- **Work request**: Here the job is to transcribe only the lines from the one containing "The width and height of the screenshot is (1568, 579)." through the last line below, exactly as written; please leave out pictures.
=== Information given ===
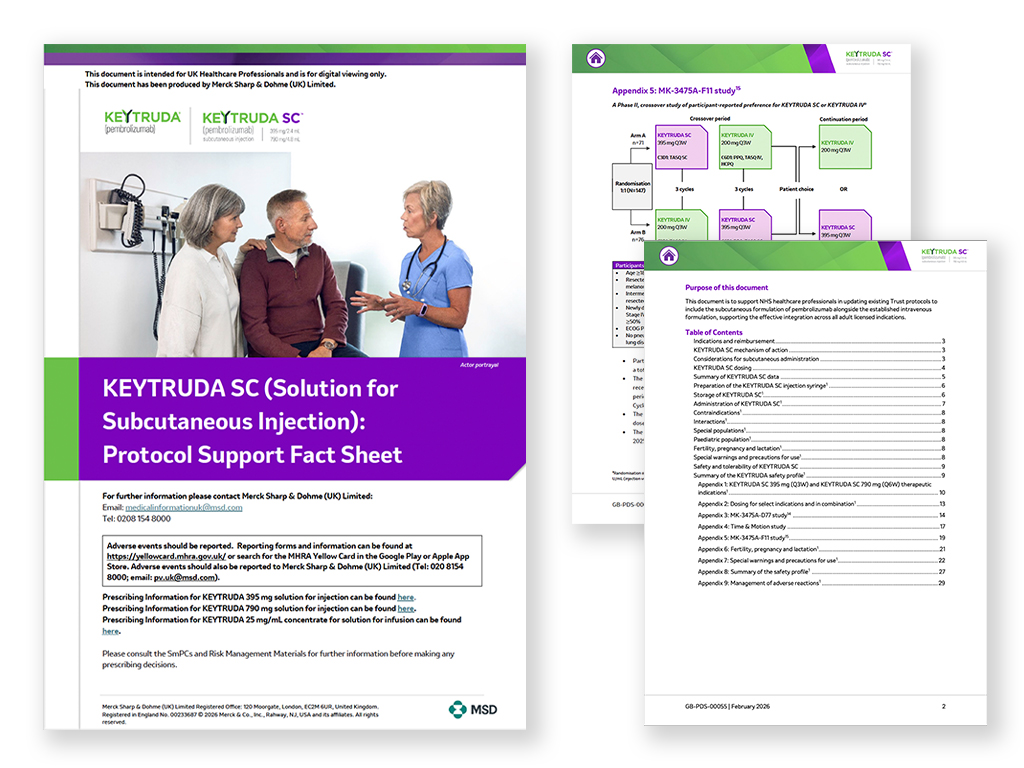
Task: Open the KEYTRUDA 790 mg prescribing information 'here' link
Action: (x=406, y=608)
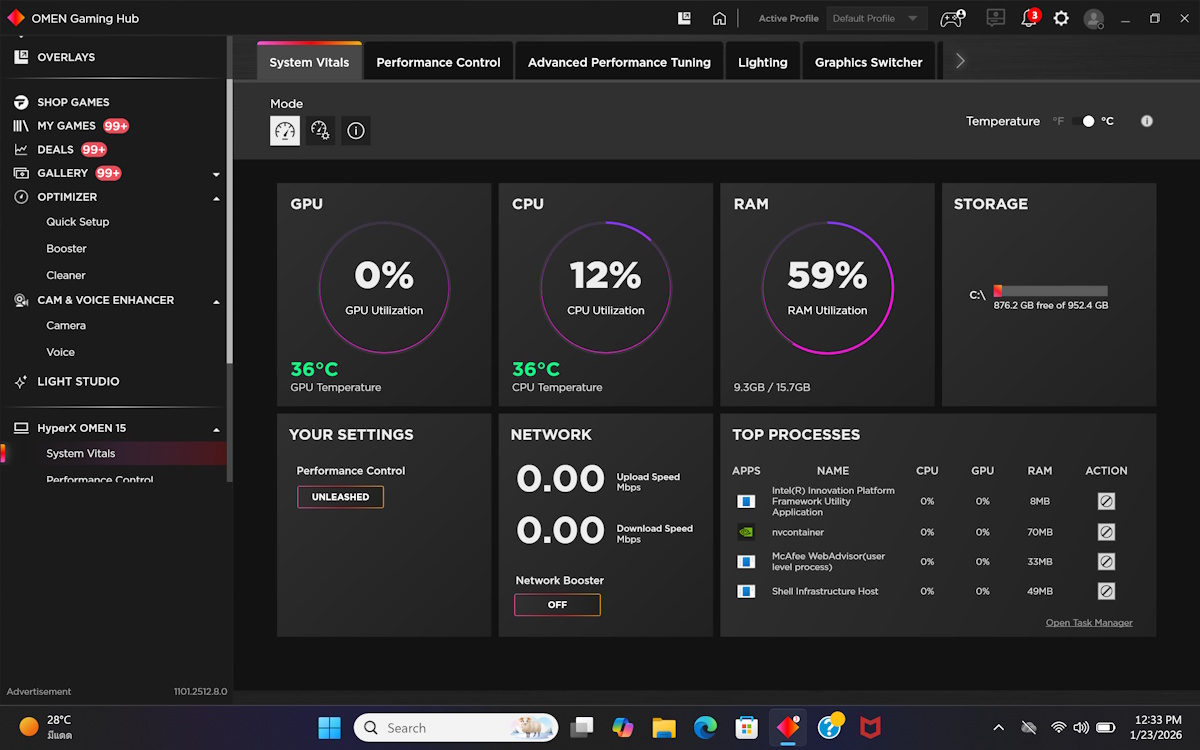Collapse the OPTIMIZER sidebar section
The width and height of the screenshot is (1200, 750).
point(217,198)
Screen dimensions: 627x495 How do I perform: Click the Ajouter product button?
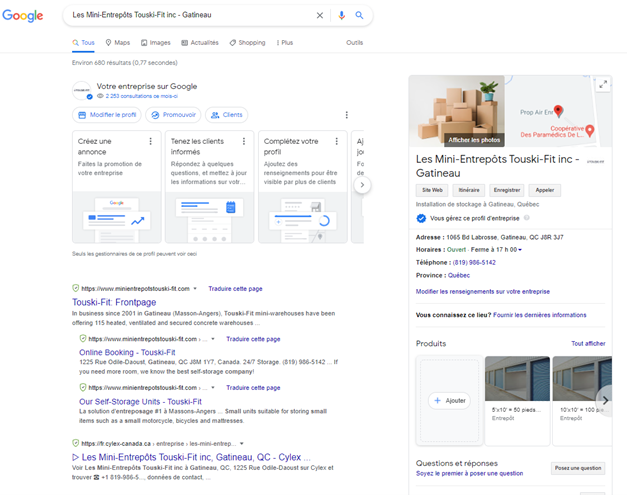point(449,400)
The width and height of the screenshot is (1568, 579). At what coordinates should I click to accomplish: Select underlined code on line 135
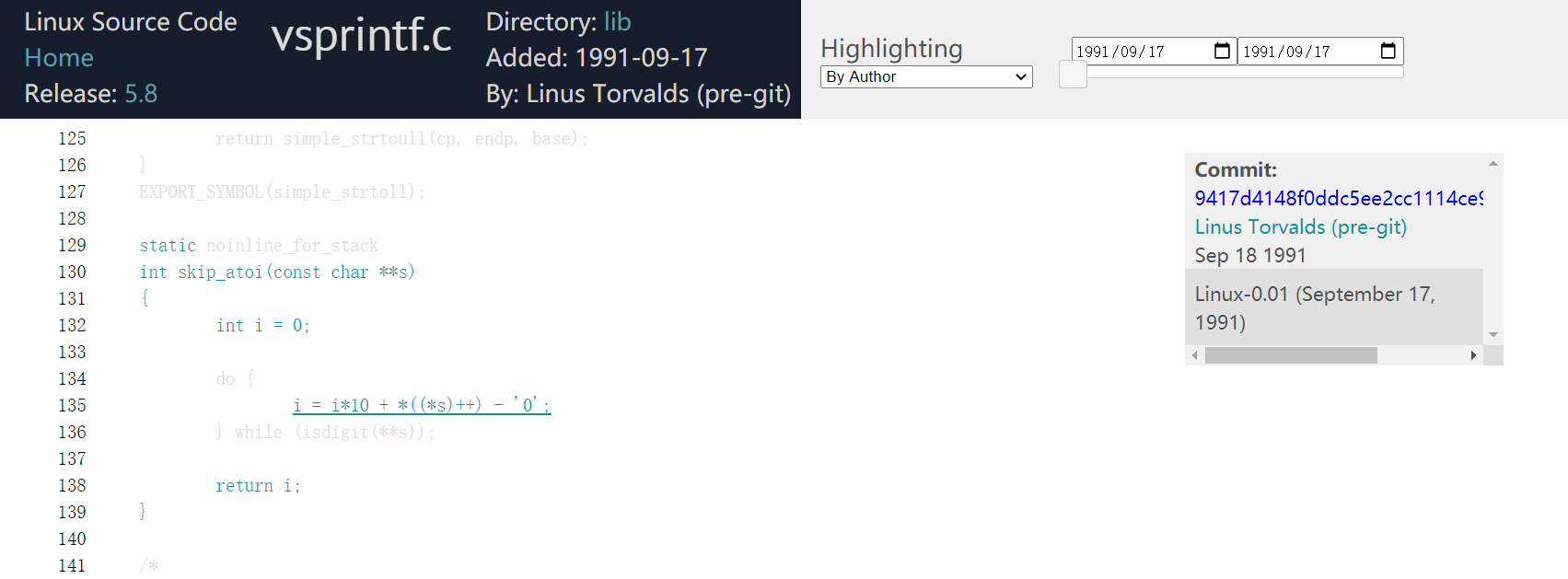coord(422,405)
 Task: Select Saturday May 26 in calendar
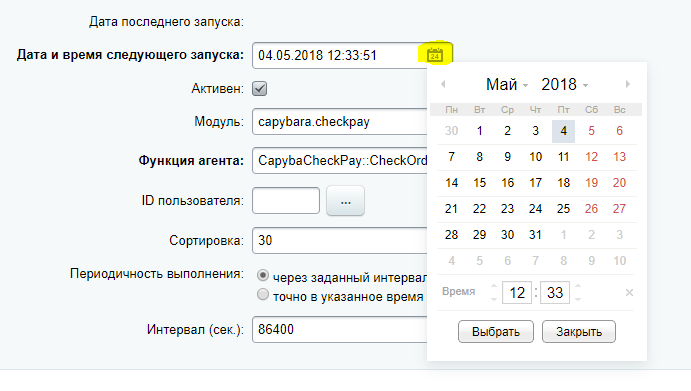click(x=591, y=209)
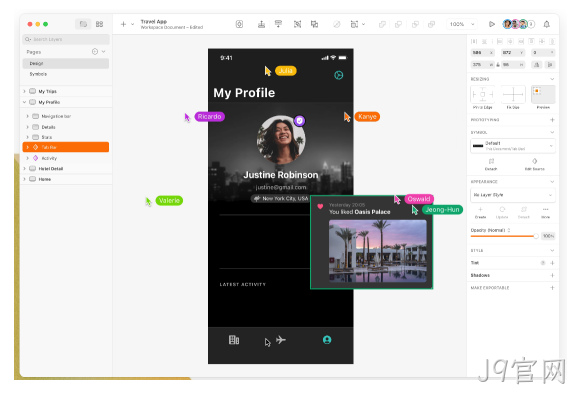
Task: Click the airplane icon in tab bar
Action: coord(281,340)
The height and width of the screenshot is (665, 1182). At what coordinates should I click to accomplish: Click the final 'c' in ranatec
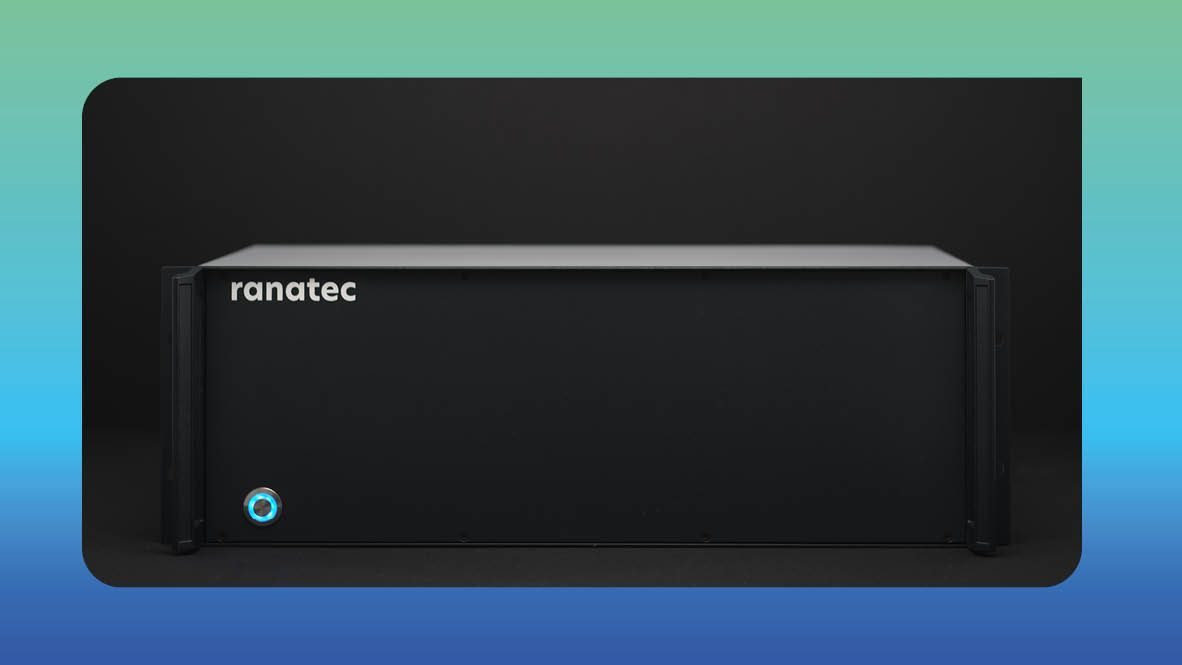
===
- **Task result**:
The width and height of the screenshot is (1568, 579). At what coordinates should I click to accomplish: Select underlined code on line 135
coord(422,405)
 Task: Select Saturday May 26 in calendar
click(x=591, y=209)
Task: Click the airplane icon in tab bar
Action: coord(281,340)
The height and width of the screenshot is (665, 1182). At what coordinates should I click to accomplish: Click the final 'c' in ranatec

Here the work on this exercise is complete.